Unfortunately, The Finest Hours just had to dedicate a third of its running time to the cliché fiancé in distress subplot. As previously mentioned, Bernie is engaged, meaning that there are many scenes of his fiancée at the base of his coworkers, essentially just nagging them about the probability of their survival out there in extremely harsh conditions. Many of the scenes, if not all of them, are completely superfluous and boring, adding nothing to the story. It’s just a cheap way to garner some additional affection for Bernie, but it’s wholly unnecessary as Chris Pine already does a smashing job at portraying a likable hero that you want to see reach home.What’s most frustrating is that it is abundantly clear that time was taken away from the other far more interesting plot threads to make room for this forgettable nonsense. The Martian abandoned this crap altogether; it’s now nominated for Best Picture.

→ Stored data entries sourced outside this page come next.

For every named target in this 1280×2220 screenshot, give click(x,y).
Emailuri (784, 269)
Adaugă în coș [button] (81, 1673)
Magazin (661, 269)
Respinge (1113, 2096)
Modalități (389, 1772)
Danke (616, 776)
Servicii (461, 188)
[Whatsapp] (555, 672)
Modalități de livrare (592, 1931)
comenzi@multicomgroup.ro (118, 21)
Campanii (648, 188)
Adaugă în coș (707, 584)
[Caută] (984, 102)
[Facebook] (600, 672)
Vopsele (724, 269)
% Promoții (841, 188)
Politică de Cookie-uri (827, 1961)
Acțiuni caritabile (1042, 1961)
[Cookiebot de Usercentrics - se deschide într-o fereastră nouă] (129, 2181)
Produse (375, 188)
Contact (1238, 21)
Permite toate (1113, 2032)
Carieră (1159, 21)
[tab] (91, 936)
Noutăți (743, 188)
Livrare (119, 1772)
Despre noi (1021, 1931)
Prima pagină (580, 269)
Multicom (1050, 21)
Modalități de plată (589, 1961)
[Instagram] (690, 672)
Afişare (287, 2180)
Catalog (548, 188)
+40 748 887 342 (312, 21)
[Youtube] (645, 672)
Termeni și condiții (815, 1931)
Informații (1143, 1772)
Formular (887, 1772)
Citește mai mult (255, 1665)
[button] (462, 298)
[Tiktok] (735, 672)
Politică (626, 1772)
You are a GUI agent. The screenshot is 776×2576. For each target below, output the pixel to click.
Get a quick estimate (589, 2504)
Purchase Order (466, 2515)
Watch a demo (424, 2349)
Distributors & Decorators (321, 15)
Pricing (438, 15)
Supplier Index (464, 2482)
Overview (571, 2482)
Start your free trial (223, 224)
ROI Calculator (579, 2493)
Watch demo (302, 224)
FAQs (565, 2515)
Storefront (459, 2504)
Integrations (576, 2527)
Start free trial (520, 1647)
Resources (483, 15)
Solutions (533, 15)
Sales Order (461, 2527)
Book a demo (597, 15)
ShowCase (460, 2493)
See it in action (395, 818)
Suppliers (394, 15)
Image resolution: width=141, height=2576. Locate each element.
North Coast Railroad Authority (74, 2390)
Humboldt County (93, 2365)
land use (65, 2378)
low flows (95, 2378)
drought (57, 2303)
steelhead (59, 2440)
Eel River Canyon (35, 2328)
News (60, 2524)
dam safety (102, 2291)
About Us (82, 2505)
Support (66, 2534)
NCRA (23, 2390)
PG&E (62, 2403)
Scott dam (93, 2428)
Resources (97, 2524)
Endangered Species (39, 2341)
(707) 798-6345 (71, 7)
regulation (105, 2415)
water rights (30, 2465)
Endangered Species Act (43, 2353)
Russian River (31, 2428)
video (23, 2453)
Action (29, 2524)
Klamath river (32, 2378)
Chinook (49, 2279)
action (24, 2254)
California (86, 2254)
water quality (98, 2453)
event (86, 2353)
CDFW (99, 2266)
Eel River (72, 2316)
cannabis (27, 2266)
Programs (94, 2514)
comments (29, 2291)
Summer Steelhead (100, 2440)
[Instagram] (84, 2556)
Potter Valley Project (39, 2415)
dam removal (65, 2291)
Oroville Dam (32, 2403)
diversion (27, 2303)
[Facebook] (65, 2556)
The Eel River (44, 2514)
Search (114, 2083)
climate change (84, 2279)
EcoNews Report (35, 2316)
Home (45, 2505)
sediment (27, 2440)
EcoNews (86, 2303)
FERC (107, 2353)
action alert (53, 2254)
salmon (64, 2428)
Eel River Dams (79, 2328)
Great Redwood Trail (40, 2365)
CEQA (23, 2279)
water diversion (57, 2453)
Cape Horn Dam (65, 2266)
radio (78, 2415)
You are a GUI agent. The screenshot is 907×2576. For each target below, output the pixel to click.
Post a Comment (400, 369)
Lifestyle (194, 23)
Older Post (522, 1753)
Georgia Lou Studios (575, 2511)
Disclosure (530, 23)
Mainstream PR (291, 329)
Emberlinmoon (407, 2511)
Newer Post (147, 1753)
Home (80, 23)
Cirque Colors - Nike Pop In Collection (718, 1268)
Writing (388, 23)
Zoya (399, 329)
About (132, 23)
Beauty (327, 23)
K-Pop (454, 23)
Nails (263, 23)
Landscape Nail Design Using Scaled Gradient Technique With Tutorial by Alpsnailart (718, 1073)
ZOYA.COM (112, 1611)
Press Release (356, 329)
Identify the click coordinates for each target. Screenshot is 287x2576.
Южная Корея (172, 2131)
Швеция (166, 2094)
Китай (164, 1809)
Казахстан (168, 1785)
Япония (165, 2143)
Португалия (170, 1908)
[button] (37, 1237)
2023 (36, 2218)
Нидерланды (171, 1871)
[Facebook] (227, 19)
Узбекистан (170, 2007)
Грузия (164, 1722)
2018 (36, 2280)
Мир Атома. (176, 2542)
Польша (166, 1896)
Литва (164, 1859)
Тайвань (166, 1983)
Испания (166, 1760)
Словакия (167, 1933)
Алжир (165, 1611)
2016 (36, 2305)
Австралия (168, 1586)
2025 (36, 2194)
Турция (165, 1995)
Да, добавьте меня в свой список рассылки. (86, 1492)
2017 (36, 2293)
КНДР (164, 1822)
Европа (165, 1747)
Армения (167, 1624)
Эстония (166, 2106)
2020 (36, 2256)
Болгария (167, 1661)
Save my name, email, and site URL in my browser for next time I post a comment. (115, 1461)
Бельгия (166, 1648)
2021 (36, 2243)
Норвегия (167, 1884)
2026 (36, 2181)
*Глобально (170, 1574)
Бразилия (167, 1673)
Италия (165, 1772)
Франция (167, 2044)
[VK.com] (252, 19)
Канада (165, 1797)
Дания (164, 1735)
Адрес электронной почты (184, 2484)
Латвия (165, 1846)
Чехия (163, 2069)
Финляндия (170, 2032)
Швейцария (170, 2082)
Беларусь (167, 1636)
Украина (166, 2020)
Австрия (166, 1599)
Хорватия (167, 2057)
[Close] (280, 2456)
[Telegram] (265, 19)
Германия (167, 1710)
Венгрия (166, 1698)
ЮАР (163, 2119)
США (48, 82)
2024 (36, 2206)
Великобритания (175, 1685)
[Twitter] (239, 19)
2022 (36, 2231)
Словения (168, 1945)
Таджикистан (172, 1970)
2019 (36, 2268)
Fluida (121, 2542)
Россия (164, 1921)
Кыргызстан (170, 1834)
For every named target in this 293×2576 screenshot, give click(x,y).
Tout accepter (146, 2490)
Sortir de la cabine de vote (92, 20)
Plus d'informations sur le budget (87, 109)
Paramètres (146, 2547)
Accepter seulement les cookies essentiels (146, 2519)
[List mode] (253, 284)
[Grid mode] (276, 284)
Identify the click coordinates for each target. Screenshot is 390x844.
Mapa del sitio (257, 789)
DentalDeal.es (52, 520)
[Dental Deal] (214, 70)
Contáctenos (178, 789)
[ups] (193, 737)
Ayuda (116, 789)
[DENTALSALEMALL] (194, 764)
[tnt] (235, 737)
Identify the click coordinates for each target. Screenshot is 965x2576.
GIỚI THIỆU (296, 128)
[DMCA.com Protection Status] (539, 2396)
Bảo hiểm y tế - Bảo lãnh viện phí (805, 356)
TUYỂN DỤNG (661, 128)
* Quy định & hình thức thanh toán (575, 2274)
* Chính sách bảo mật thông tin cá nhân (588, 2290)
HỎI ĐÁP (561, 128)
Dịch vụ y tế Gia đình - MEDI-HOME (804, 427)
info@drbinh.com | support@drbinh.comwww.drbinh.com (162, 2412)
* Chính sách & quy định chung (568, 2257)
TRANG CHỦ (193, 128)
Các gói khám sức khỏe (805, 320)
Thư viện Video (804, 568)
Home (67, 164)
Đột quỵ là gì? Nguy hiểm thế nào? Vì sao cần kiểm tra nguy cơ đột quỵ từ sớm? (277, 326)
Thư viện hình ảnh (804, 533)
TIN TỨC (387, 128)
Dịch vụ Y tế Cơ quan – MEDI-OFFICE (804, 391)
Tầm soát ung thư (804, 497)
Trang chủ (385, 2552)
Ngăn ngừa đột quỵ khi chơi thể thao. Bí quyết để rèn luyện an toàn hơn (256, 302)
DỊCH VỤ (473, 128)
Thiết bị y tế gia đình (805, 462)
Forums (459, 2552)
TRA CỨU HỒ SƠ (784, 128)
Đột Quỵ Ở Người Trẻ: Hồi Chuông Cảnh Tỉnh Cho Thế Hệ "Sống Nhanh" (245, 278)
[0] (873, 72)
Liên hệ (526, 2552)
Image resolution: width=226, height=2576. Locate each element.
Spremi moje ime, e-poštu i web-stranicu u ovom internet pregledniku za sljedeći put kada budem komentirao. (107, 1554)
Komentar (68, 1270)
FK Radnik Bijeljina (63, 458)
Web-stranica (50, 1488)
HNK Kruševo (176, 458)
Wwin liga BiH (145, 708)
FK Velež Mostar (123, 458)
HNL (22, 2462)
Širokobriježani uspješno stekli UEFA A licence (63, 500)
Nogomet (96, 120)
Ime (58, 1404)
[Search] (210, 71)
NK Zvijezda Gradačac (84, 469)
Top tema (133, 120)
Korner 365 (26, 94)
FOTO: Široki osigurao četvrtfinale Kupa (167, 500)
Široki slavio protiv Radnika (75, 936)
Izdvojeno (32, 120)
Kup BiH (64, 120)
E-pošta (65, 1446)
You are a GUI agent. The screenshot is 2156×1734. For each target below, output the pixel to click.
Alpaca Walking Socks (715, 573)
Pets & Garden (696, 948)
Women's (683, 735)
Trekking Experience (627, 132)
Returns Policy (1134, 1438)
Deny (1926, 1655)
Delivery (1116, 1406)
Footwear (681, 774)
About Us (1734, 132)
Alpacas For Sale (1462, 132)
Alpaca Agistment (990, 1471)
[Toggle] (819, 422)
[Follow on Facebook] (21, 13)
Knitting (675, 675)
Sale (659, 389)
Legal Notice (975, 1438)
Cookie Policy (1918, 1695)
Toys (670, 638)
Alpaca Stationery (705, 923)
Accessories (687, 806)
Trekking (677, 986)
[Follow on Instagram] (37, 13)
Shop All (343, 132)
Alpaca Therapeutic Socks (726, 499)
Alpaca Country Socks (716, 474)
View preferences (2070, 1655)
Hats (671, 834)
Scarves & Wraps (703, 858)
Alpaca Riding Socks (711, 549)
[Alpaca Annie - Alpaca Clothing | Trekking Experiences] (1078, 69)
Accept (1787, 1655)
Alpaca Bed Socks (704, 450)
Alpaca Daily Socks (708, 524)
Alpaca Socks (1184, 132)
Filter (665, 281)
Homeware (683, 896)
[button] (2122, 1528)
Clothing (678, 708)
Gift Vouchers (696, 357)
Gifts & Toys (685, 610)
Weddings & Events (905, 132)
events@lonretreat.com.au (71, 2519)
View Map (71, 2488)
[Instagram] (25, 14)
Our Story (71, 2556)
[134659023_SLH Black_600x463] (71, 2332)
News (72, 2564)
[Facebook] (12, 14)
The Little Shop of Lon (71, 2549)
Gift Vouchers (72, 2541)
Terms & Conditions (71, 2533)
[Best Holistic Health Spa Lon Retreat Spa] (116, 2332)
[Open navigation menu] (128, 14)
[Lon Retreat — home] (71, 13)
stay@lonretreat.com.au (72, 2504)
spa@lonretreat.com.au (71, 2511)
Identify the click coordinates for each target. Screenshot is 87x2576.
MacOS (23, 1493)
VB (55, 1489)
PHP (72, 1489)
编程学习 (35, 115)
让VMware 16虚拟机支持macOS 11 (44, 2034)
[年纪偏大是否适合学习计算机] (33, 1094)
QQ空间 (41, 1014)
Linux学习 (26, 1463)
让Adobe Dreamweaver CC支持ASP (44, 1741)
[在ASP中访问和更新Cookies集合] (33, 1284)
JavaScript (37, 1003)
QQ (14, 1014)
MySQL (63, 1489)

At least the action on display is fairly exciting, boasting visually stunning special effects that make the storm look rather devastating. In particular, the scene where the tanker is actually split in half is fairly memorable, as are all of the moments of the 32 men coming together as one to stay alive. Bernie also has to tread over numerous large waves in some very intense moments, but for whatever reason the scene goes on for around 10 minutes. I suppose the nature of the story writes the character into a corner as to what he can do as far as action goes, but you could only watch him successfully go over so many waves before you’re restlessly ready for the next spectacular bit.
The Finest Hours is also in 3D, which is basically just utilized for the traditional crashing of objects into focus, and adding some depth to the light snow and heavy rain. It’s really not worth forking over the extra cash for this version, as trading a few pointless effects for a loss of saturation in color isn’t really worth it, especially in this case.
Not all of the characters may be completely likable, the melodramatic tone and heavy-handed soundtrack will eventually become annoying, and the worried fiancé subplot is insufferable, but at sea The Finest Hours is completely serviceable popcorn entertainment with a plethora of veteran actors putting in good work.